The whole listing below is to be copied exactly, with every picture left out.
· · · · · · ·
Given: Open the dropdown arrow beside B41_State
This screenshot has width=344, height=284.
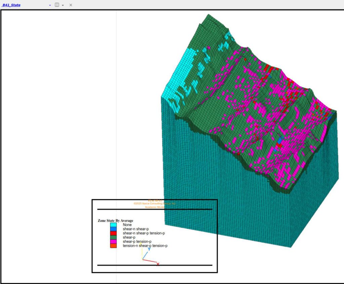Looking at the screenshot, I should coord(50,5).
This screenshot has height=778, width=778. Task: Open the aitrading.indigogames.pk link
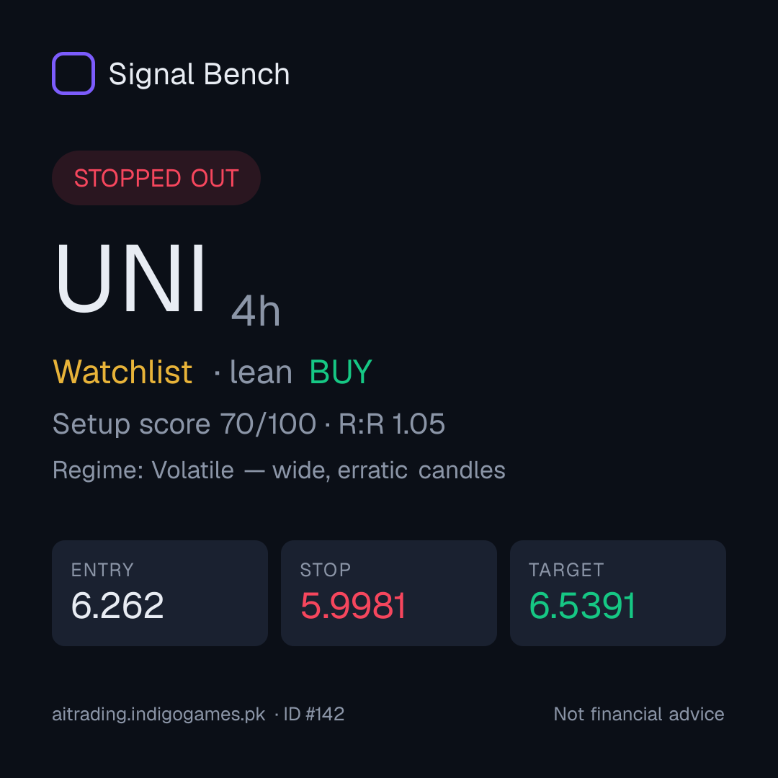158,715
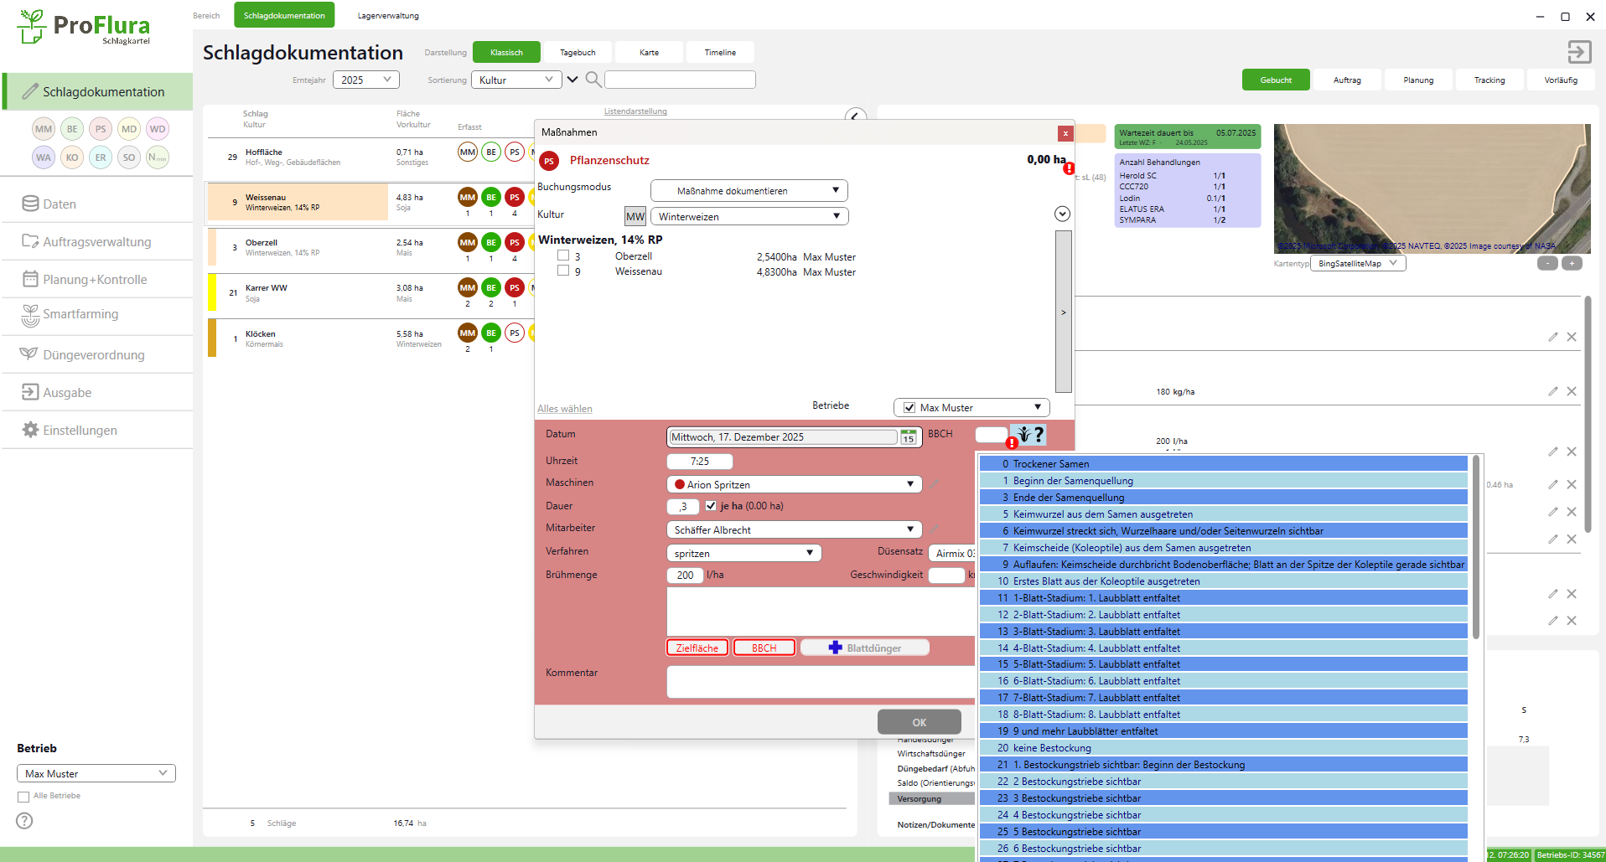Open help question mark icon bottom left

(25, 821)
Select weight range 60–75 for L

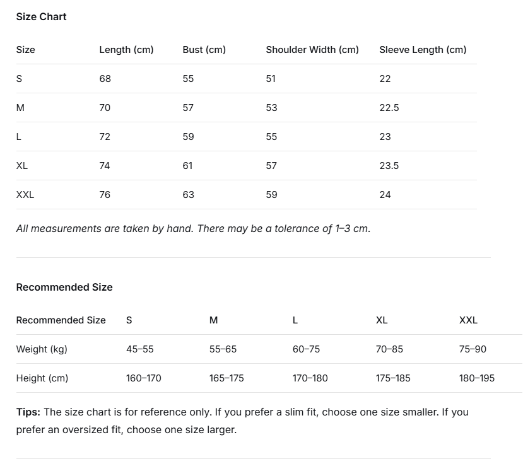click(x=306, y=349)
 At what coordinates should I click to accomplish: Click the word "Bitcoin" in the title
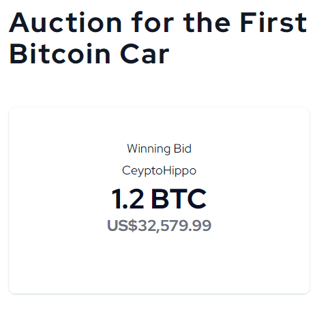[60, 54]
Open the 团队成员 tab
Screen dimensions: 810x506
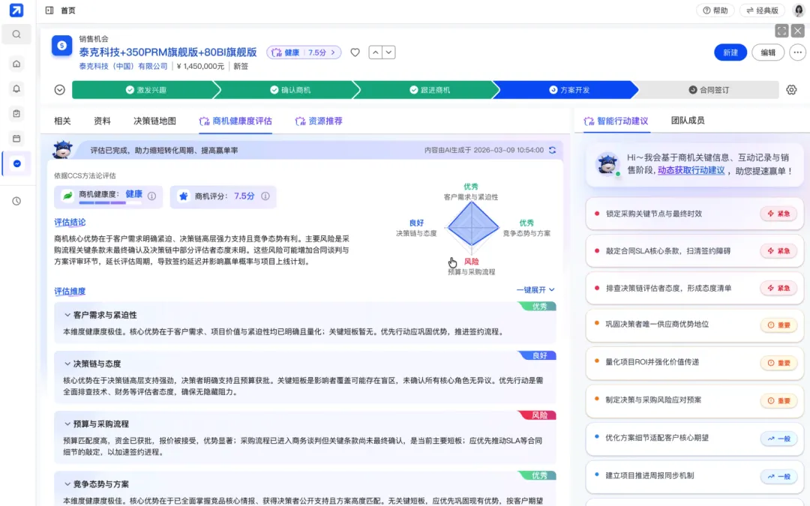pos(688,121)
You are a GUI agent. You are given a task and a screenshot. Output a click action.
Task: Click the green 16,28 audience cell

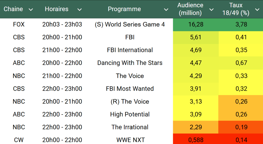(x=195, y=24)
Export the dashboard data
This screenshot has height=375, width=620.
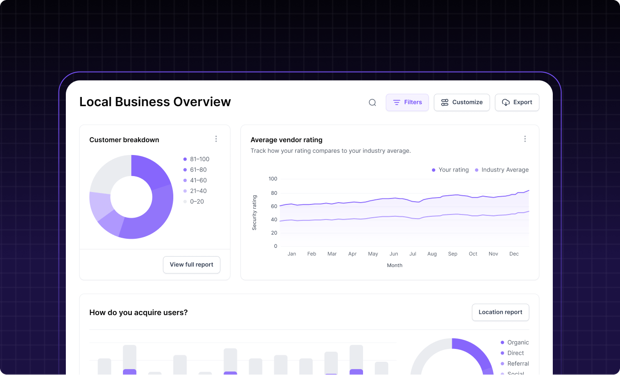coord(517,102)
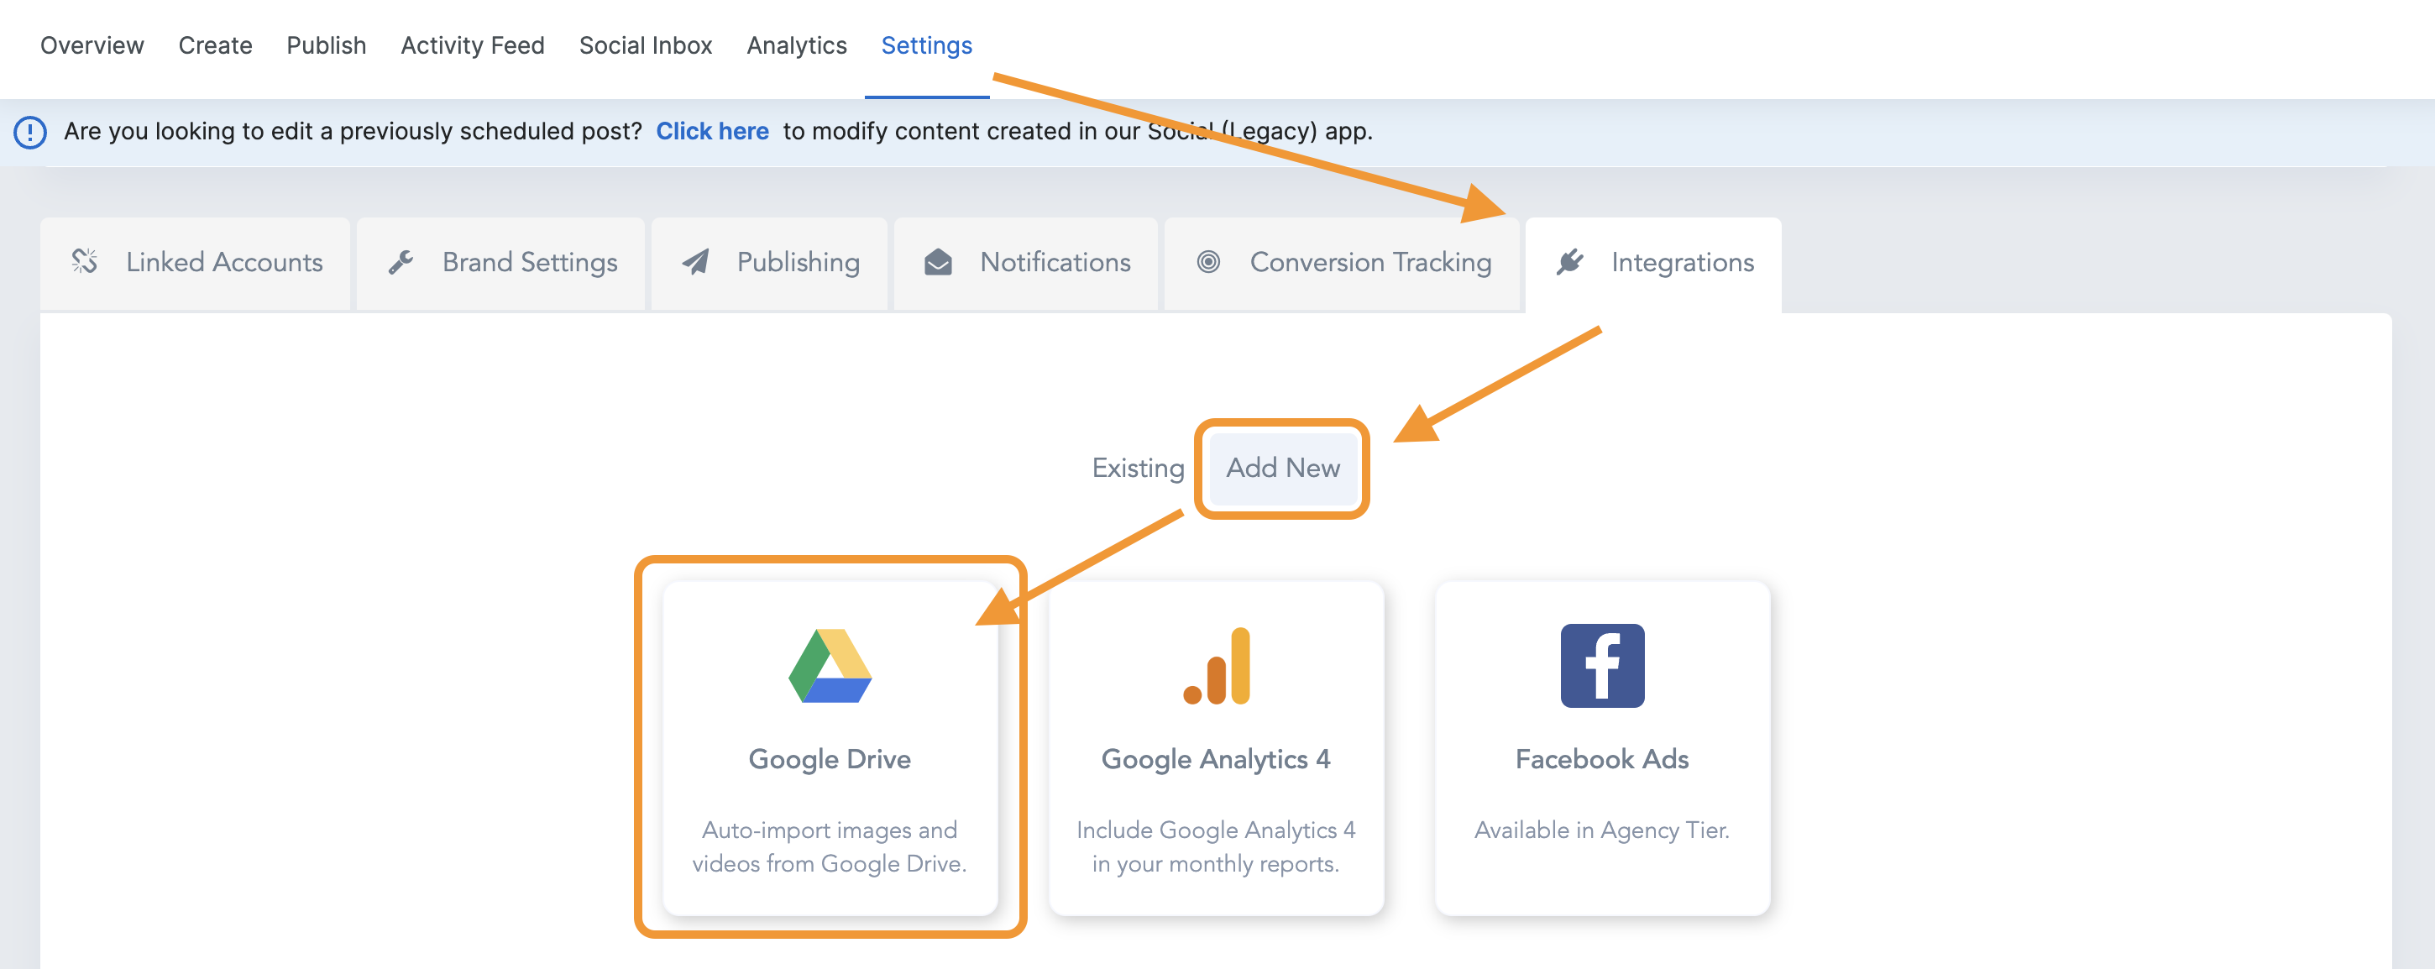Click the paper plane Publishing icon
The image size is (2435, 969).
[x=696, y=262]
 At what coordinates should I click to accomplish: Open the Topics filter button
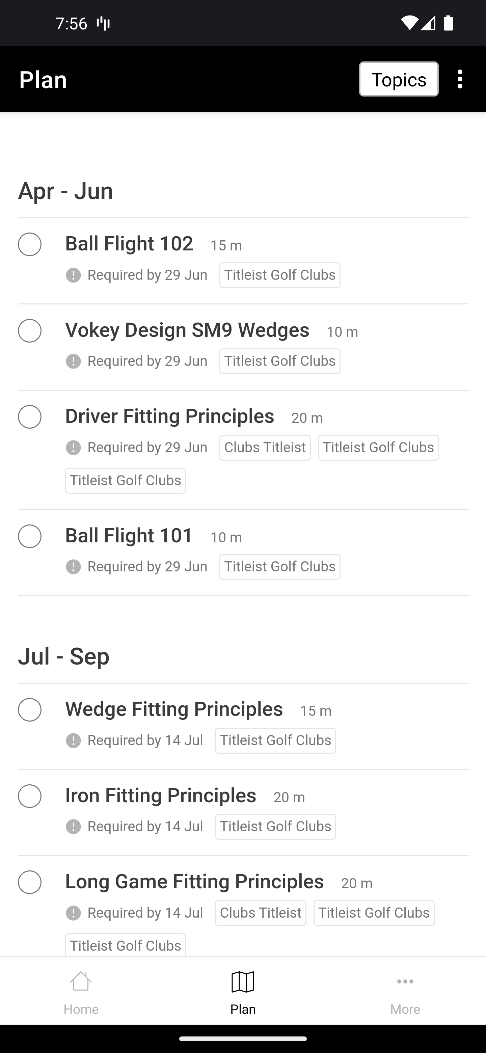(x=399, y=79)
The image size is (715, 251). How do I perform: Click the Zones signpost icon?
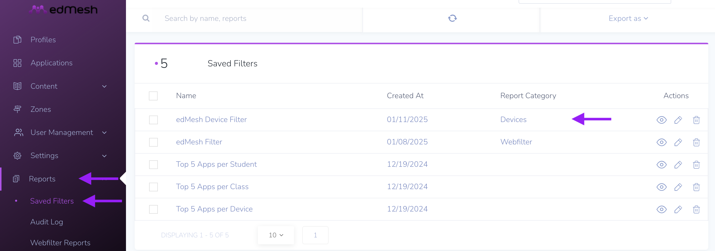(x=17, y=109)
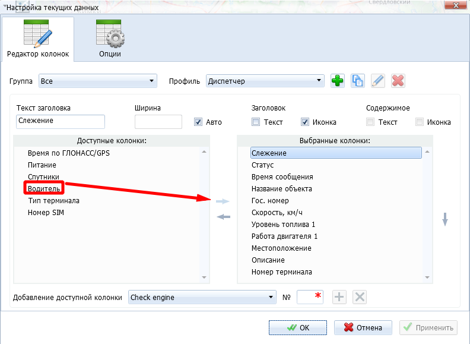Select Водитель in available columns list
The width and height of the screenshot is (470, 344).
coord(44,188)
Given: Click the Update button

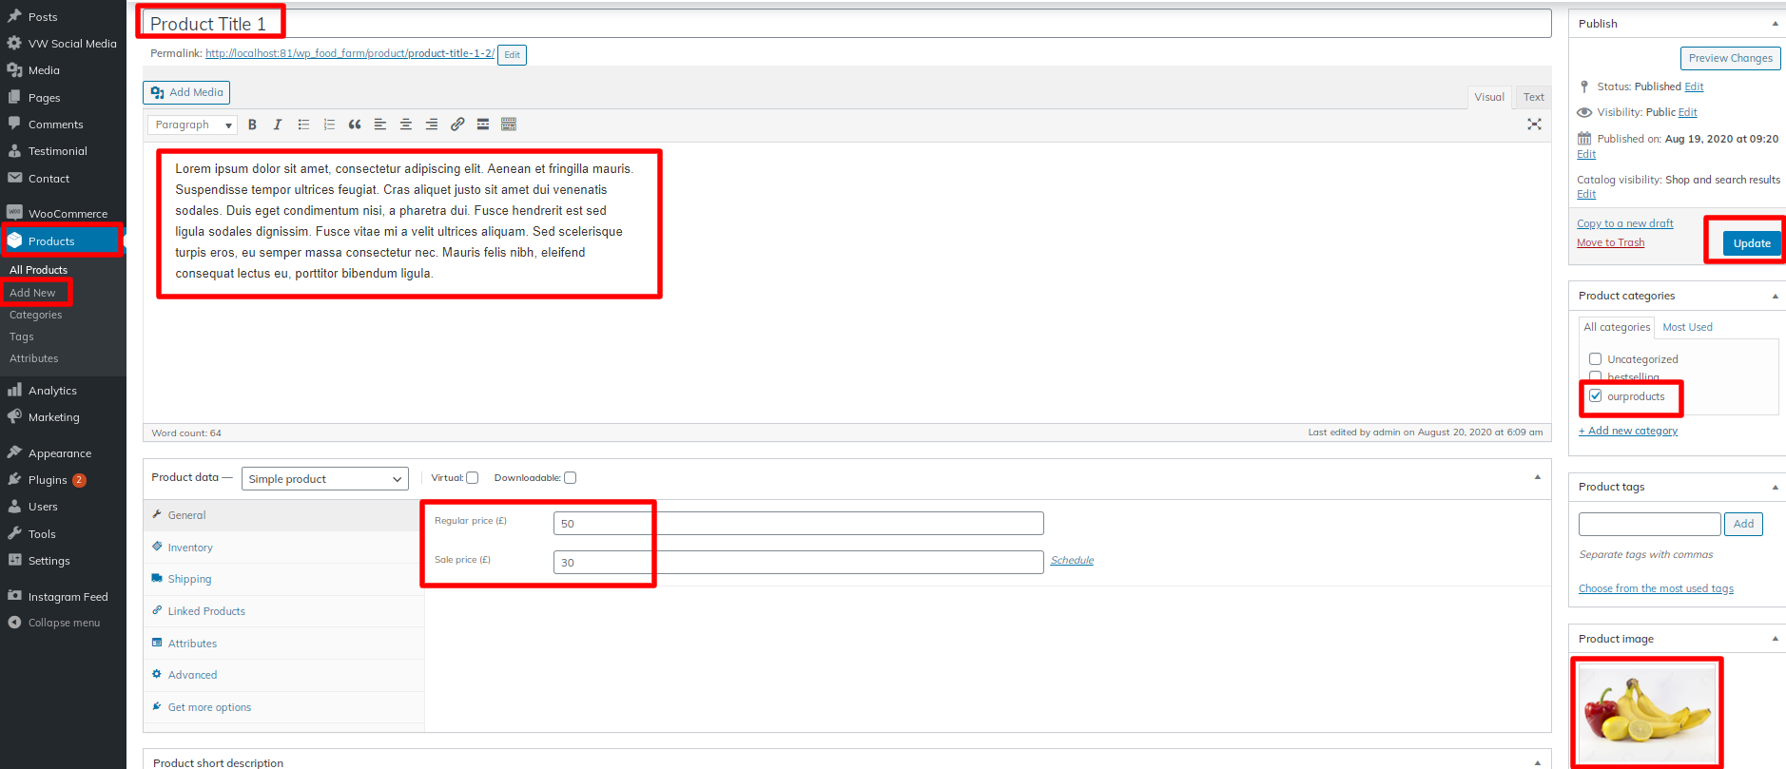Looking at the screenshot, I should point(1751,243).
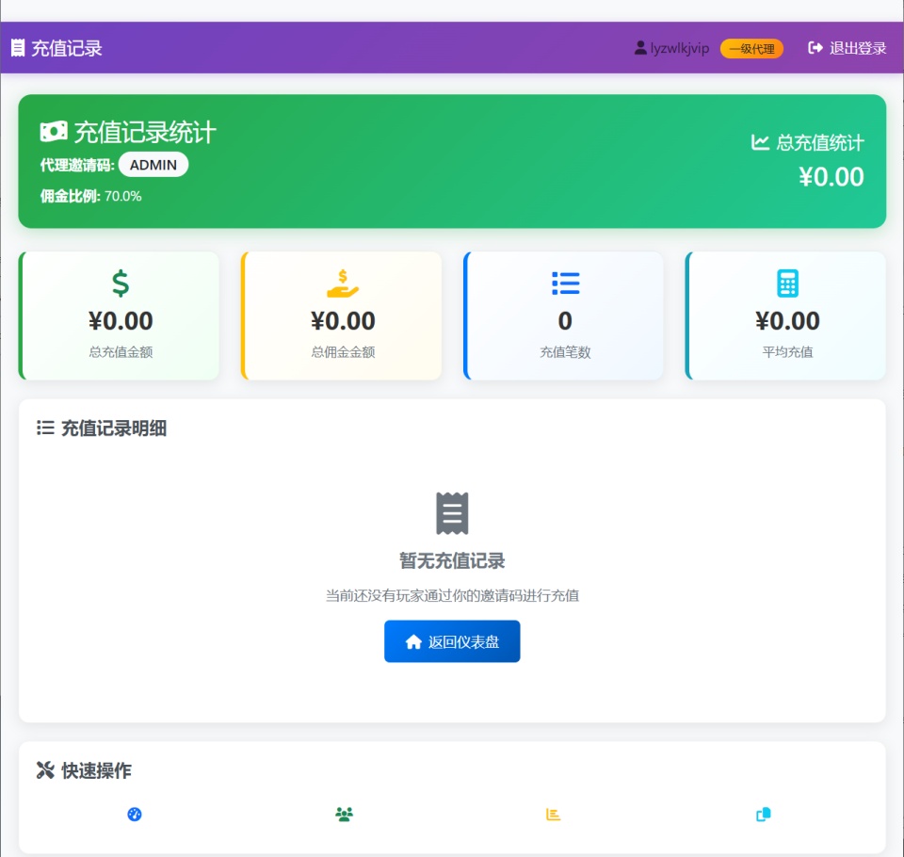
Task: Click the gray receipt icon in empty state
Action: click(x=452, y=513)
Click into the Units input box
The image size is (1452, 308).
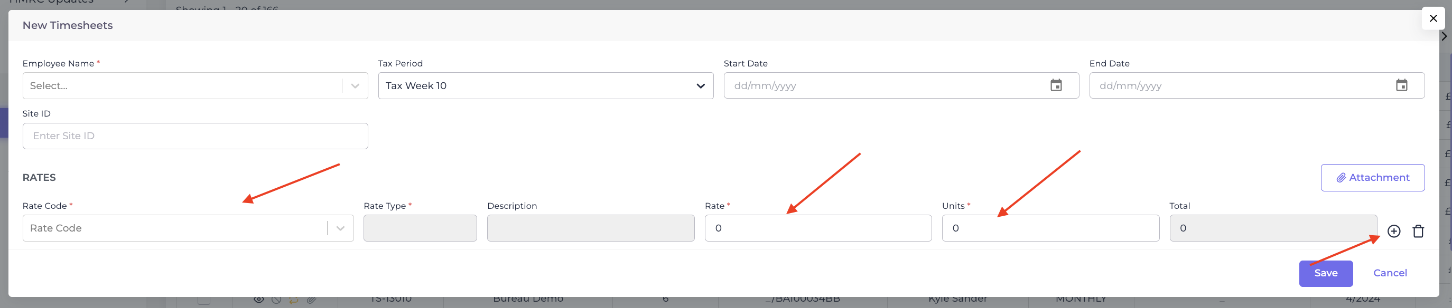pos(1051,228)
· · · · · · ·
Result of this exercise:
Given: Open the dropdown arrow beside B41_State
This screenshot has width=344, height=284.
Looking at the screenshot, I should coord(50,5).
This screenshot has height=778, width=778. Task: Open the aitrading.indigogames.pk link
158,715
Open help question mark icon bottom left

(25, 821)
Select weight range 60–75 for L

click(x=306, y=349)
 At what coordinates should I click to accomplish: Click the word "Bitcoin" in the title
[60, 54]
Open the 团队成员 tab
Screen dimensions: 810x506
pos(688,121)
You are a GUI agent. You are given a task and a screenshot. Output a click action.
Task: Click the green 16,28 audience cell

(x=195, y=24)
Export the dashboard data
This screenshot has height=375, width=620.
coord(517,102)
Click the paper plane Publishing icon
The image size is (2435, 969).
[x=696, y=262]
 At what coordinates should I click to accomplish: Open the Topics filter button
(x=399, y=79)
The image size is (715, 251). How do I perform: Click the Zones signpost icon?
(x=17, y=109)
Select Водитель in available columns list
The width and height of the screenshot is (470, 344).
coord(44,188)
Given: Click the Update button

Looking at the screenshot, I should point(1751,243).
Task: Click the gray receipt icon in empty state
Action: click(x=452, y=513)
Click into the Units input box
The image size is (1452, 308).
pos(1051,228)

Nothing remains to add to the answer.